• O que fazer: Encontre nas linhas abaixo todas as que contêm a palavra "year" e copie-as integralmente.

• Dados a processar:
+ + + +
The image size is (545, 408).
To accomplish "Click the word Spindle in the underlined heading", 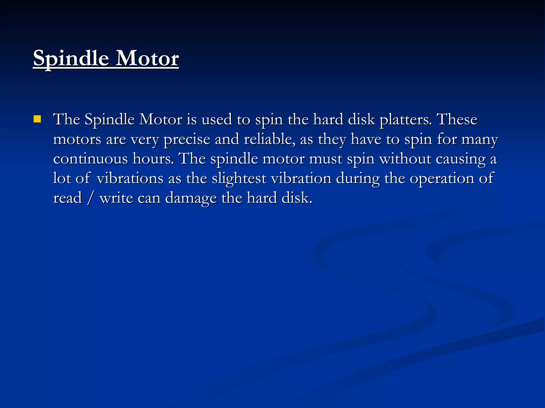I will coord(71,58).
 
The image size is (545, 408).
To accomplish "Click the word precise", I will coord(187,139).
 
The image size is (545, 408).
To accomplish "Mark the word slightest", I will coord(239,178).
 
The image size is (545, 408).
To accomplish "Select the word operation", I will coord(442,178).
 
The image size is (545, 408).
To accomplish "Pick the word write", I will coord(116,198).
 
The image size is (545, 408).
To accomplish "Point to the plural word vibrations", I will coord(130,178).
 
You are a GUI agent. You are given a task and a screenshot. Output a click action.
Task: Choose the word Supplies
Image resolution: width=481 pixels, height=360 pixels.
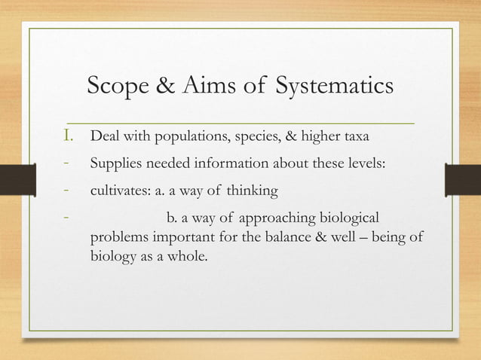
+ + + +
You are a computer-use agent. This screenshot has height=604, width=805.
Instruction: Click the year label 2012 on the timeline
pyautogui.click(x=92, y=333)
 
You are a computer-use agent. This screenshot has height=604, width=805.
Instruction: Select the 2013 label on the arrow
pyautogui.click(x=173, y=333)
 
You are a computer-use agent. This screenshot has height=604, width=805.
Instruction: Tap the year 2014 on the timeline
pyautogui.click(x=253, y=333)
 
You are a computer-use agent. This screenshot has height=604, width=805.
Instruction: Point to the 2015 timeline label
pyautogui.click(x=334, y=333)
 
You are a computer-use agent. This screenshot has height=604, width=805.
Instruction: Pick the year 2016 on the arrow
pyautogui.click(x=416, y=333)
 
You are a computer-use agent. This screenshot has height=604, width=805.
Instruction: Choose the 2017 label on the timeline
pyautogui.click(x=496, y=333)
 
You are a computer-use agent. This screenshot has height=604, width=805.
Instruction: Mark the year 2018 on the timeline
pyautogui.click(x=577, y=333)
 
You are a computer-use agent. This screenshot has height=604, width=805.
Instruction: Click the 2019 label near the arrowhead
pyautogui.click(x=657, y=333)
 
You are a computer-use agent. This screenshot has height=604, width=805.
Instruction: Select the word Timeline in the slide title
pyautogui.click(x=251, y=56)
+ + + +
• Resultado do exercício:
Instruction: Click the year label 2012 on the timeline
Instruction: Tap the year 2014 on the timeline
Instruction: Pick the year 2016 on the arrow
Instruction: Mark the year 2018 on the timeline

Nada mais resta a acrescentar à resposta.